Background Osteosarcoma (OS) exhibits significant epigenetic heterogeneity, yet its systematic characterization and clinical implications remain largely unexplored. Methods We analyzed single-cell transcriptomes of five primary OS samples, identifying cell type-specific epigenetic features and their evolutionary trajectories. An epigenetics-based Random Survival Forest (RSF) model was constructed using 801 curated epigenetic factors and validated in multiple independent cohorts. Results Our analysis revealed distinct epigenetic states in the OS microenvironment, with particular activity in OS cells and osteoclasts.

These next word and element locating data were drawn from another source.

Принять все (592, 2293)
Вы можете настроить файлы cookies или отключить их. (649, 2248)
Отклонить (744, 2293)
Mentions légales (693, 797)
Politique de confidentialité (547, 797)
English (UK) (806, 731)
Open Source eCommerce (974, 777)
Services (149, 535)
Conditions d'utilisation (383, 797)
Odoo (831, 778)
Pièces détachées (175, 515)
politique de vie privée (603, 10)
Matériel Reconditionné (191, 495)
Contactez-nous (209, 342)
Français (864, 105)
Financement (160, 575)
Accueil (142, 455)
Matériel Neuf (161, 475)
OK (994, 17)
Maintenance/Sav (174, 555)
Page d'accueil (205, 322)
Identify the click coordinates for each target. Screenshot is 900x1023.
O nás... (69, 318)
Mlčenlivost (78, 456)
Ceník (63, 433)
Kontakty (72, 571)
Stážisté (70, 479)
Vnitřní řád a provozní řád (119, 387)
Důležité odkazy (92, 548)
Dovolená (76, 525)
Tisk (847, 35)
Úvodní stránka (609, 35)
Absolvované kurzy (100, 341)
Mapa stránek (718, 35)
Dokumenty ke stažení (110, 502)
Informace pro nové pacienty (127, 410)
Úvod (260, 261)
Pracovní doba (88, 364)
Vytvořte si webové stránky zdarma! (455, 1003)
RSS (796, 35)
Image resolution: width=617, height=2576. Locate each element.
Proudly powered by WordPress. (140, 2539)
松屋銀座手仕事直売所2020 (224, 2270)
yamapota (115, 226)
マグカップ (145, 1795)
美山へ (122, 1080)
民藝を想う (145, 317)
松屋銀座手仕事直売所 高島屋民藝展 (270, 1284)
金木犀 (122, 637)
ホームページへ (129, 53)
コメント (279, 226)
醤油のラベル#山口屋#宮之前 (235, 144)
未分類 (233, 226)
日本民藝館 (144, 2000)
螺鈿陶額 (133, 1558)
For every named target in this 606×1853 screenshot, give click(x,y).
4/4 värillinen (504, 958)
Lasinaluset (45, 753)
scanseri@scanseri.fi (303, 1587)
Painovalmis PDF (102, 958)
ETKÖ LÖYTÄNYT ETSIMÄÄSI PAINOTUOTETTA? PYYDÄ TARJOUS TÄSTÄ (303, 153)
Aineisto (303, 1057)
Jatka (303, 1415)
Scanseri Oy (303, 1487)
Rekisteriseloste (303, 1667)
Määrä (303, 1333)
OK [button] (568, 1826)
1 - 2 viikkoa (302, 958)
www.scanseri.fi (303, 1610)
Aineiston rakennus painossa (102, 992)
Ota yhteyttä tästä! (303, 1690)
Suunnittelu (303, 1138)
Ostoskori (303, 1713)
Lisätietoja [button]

The RSF model identified key predictive genes including OLFML2B, ACTB, and C1QB, and demonstrated broad applicability across multiple cancer types. Risk stratification analysis revealed distinct therapeutic response patterns, with low-risk groups showing enhanced sensitivity to traditional chemotherapy drugs while high-risk groups responded better to targeted therapies. Conclusion Our epigenetics-based model demonstrates excellent prognostic accuracy (AUC>0.997 in internal validation, 0.832–0.929 in external cohorts) and provides a practical tool for treatment stratification. These findings establish a clinically applicable framework for personalized therapy selection in OS patients.